As I said, the individual mandate probably should be stronger than it is in the Finance Committee’s bill. But there’s a reason the mandate was weakened: fear that too many people would balk at the cost of insurance, even with the subsidies provided to lower-income individuals and families. So why not address that cost?

Aside from making the subsidies larger, which they should be, there are at least two changes to the legislation that would help limit costs…

OK Krugman didn’t say the point as clearly as I’ve heard others doing it on radio. The argument goes like this: We need to get more people paying into health insurance, to make it viable. Otherwise the system is going to go broke. But, a lot of the people who aren’t currently insured, can’t afford the premiums that we’d need to charge them in order to make the system viable. So, we’ll have to subsidize them.

Am I missing something? That doesn’t make any sense to me. How do you make a system viable by bringing in people that you have to subsidize?

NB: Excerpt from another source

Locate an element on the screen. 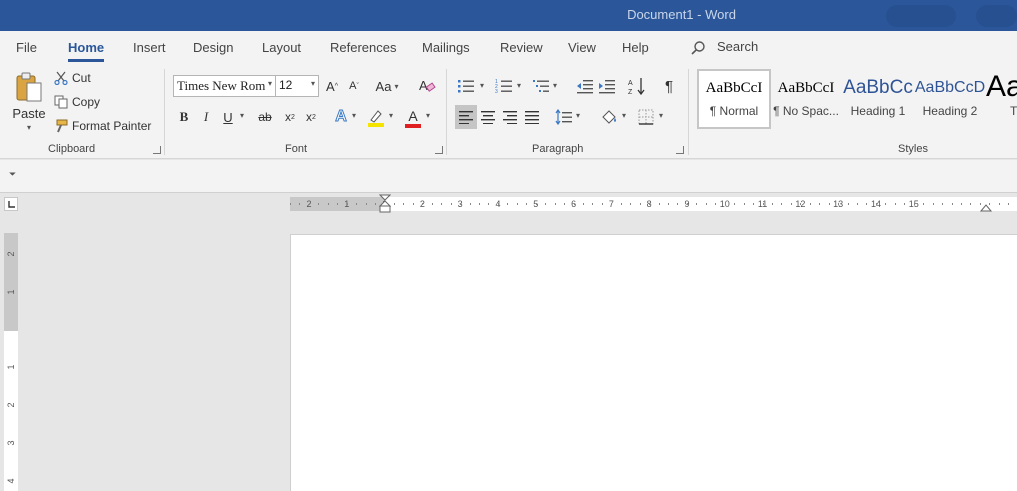 The height and width of the screenshot is (491, 1017). font-color-glyph: A is located at coordinates (413, 116).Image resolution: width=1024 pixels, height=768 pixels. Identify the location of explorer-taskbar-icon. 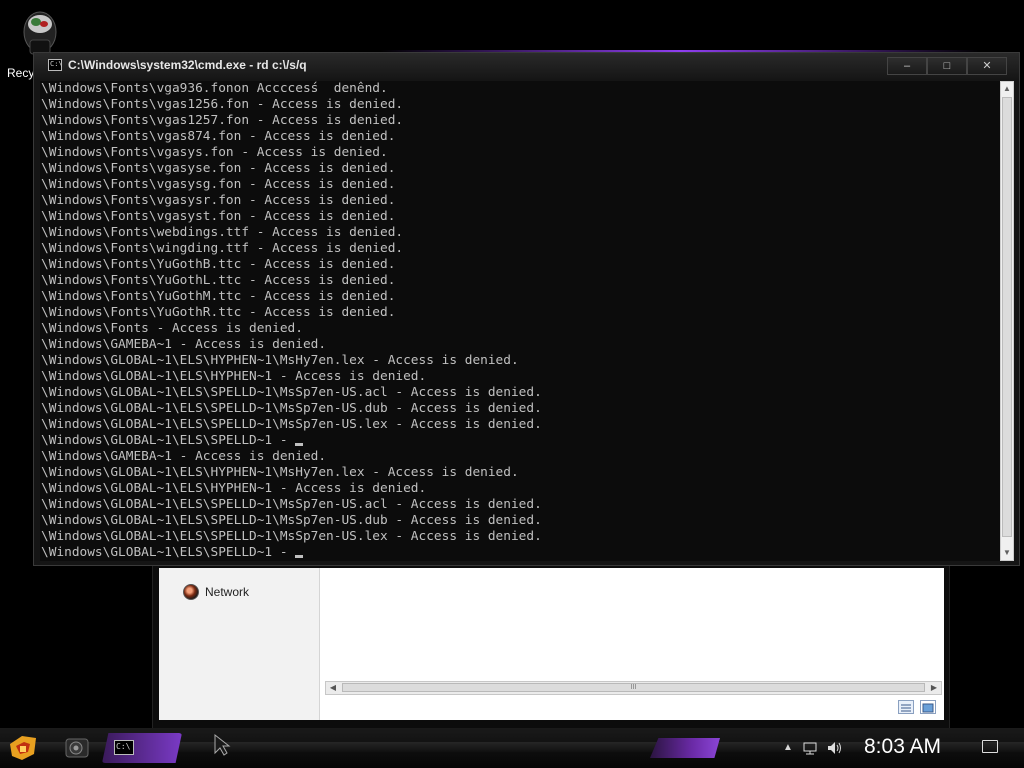
(77, 748).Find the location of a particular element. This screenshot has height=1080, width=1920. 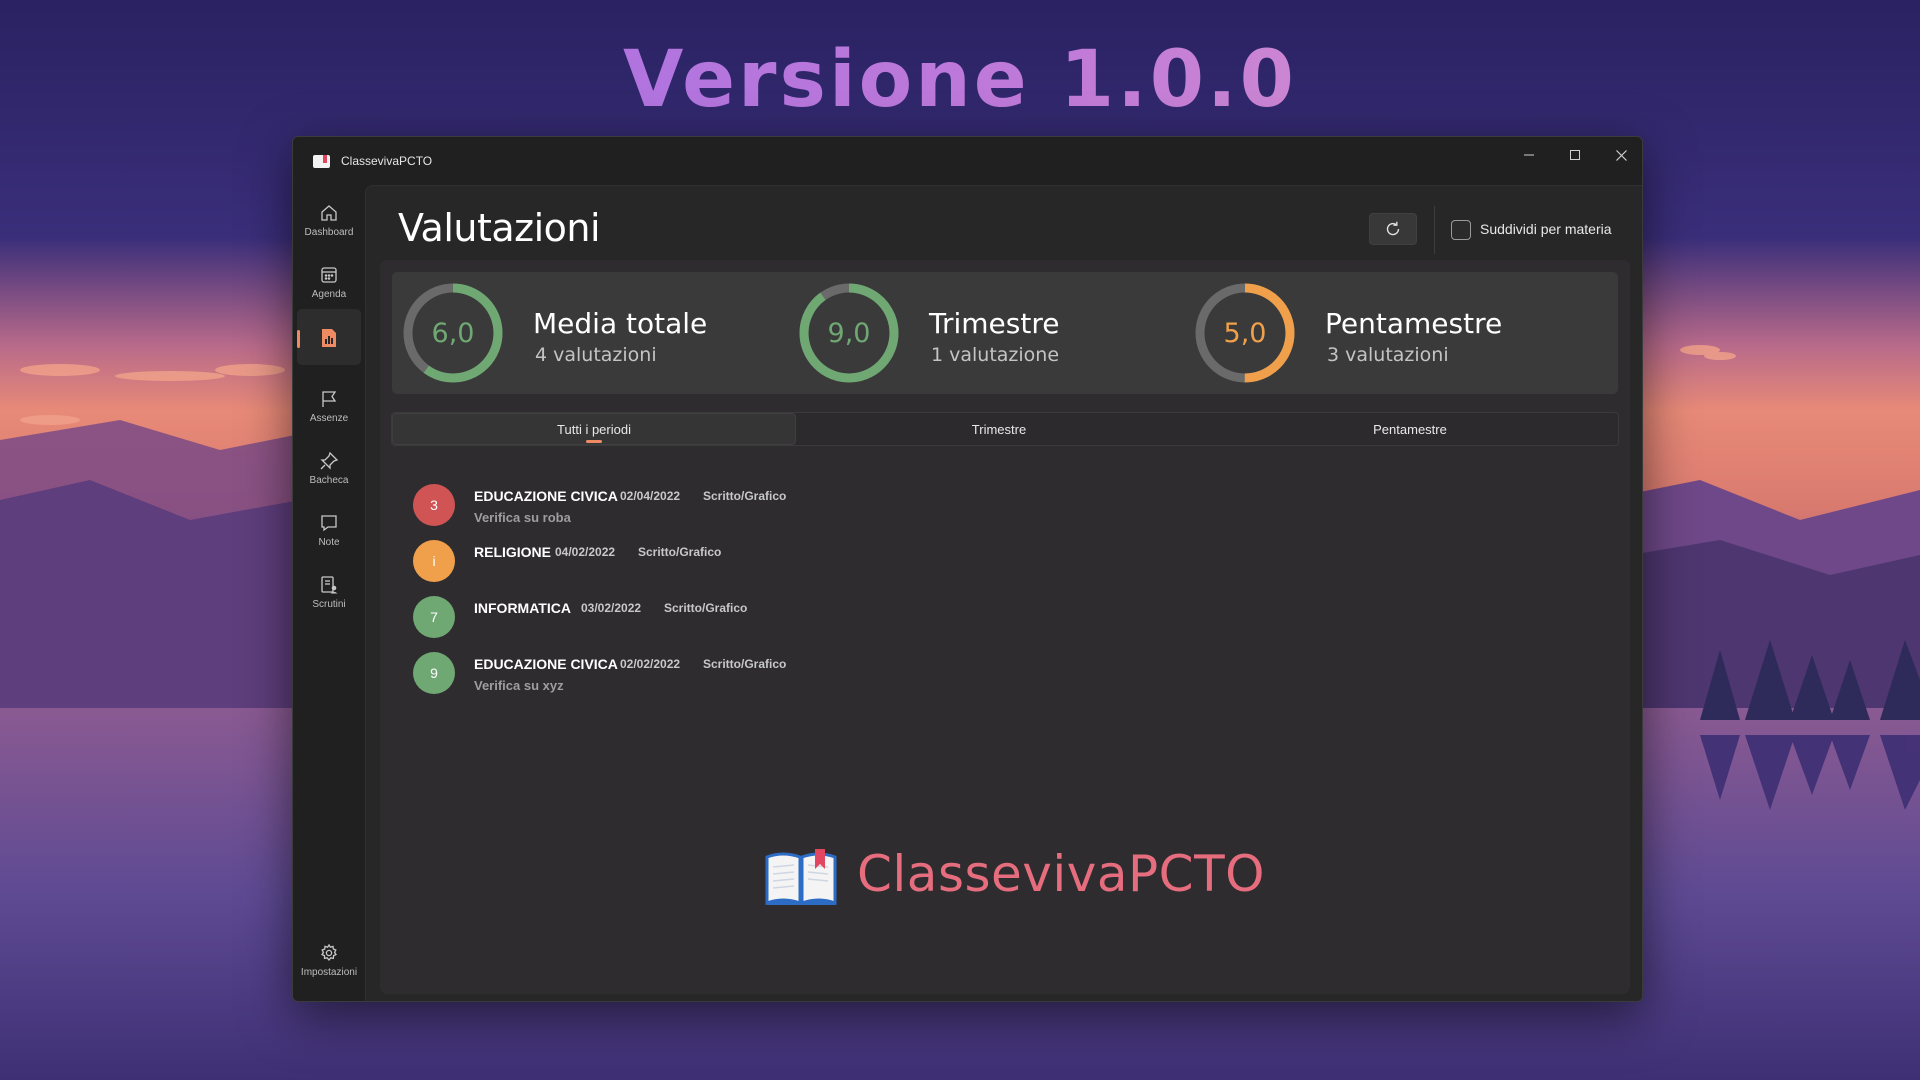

I suppose it’s a form of price discrimination, where really the government is still extracting a net payment from the currently uninsured. I.e. we’re going to fine you $1000 unless you pay your $2500 premium for the public option, but oh if you’re too poor then we’ll spot you $500.

So really, it’s just a fancy way of saying, “If you’re poor you can pay $2000 for the public option, or get fined $1000.”

Yet that’s not the way it’s being framed, at least on public radio. There they are talking as if giving subsidies is a magic way to reduce costs.